A reference annotation table mapping protein identifiers to gene symbols and functional descriptions. The dataset is derived primarily from UniProt and related sources, and is used within the pKOI framework to annotate nodes of type "Protein" in biological knowledge graphs.

Usage

protein_annotation

Format

A data frame with 194076 rows and 3 columns:

identifier

A character string representing the UniProt protein accession (e.g., "A0A023HJ61").

name

The gene symbol or short name for the protein (e.g., "RAB4A"). This may be `NA` for uncharacterized or unnamed proteins.

description

A textual description of the protein’s function or classification, including enzyme commission (EC) numbers, if available (e.g., "ATP synthase subunit a").

Source

UniProt https://www.uniprot.org/

Details

This dataset supports the interpretation of graph-based analyses by providing biological context for protein nodes. Descriptions are derived from automated or curated functional annotations such as RuleBase and ECO evidence codes.
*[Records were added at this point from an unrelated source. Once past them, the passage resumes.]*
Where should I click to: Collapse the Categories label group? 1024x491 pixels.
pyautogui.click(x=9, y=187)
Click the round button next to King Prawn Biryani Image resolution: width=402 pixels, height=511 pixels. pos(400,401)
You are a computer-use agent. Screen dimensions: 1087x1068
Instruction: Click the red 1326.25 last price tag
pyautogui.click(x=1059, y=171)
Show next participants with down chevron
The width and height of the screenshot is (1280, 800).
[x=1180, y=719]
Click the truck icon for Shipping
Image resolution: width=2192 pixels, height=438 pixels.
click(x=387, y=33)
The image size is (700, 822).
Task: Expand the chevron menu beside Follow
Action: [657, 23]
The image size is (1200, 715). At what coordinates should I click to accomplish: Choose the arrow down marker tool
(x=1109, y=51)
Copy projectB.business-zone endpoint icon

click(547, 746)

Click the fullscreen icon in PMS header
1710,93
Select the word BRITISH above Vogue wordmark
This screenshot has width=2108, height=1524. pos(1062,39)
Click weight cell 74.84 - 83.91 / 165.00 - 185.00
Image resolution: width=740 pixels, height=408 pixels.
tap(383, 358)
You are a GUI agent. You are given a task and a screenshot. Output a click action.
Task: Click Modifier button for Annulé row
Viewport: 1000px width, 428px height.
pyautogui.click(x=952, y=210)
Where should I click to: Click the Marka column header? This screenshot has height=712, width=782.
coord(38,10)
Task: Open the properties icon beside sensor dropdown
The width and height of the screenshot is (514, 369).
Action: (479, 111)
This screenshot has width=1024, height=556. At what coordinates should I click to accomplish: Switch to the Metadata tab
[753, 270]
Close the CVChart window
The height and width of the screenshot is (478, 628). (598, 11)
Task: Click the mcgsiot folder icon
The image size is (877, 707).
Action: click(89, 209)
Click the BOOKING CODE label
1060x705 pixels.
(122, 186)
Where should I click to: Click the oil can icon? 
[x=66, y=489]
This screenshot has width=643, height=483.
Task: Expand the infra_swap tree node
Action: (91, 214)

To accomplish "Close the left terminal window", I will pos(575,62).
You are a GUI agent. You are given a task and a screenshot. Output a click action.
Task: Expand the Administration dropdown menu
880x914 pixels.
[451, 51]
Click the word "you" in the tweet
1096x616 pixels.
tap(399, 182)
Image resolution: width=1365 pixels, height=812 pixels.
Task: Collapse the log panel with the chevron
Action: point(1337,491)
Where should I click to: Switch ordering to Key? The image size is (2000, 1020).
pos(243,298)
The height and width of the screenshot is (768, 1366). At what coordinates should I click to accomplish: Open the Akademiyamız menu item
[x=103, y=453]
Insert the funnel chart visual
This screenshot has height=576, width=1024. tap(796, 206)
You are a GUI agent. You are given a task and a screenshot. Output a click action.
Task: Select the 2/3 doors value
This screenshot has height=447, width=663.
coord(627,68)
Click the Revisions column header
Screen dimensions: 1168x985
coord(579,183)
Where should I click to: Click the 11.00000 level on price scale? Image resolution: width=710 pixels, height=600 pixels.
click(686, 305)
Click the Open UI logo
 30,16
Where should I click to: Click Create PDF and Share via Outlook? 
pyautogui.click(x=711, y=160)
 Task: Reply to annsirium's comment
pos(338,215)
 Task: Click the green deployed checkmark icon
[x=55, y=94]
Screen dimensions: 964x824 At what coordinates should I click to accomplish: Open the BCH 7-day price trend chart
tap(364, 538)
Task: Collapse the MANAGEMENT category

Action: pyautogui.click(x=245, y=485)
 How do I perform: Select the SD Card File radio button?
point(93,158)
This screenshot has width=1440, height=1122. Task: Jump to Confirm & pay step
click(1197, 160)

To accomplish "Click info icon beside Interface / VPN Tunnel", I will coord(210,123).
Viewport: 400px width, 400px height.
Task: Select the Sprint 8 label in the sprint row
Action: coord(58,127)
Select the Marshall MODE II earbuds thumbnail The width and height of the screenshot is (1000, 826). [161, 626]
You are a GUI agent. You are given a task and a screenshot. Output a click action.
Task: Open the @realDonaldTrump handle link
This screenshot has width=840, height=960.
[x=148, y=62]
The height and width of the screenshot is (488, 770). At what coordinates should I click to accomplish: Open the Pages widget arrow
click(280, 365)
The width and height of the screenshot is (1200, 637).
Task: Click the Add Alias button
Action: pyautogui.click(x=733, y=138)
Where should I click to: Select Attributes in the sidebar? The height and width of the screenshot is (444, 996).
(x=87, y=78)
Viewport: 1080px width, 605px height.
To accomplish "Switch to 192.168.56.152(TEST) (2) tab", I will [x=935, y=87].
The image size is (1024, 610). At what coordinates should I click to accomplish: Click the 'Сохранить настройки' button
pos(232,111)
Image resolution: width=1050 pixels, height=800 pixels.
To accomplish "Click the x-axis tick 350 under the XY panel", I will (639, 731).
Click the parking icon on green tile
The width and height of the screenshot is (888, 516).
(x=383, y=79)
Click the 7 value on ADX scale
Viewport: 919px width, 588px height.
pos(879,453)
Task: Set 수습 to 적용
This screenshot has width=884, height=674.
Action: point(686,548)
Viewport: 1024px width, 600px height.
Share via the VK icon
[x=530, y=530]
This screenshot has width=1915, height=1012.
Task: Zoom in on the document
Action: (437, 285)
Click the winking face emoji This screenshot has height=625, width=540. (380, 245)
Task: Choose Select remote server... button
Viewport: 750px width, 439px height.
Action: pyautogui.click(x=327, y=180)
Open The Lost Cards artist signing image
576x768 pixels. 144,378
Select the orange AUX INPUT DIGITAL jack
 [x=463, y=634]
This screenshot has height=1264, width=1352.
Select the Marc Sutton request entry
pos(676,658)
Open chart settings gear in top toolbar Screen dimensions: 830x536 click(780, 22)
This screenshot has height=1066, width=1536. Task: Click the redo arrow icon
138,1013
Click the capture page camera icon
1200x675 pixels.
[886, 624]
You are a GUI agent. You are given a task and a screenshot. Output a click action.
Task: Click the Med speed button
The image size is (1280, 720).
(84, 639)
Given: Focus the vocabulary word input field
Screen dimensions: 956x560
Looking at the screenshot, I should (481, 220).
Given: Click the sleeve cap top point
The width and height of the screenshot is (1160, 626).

The `identifier` column is intended to be used as a join key for protein-related nodes in the pKOI network output, while the `description` field adds depth to functional interpretation.

Examples

data(protein_annotation)
subset(protein_annotation, grepl("ATP", description, ignore.case = TRUE)) |> head()
#>    identifier name            description
#> 6  A0A023I7H5 ATP6 ATP synthase subunit a
#> 8  A0A023I7L8 ATP6 ATP synthase subunit a
#> 10 A0A023I7N7 ATP6 ATP synthase subunit a
#> 14 A0A023I7V4 ATP6 ATP synthase subunit a
#> 22 A0A023I889 ATP6 ATP synthase subunit a
#> 27 A0A023I8F1 ATP6 ATP synthase subunit a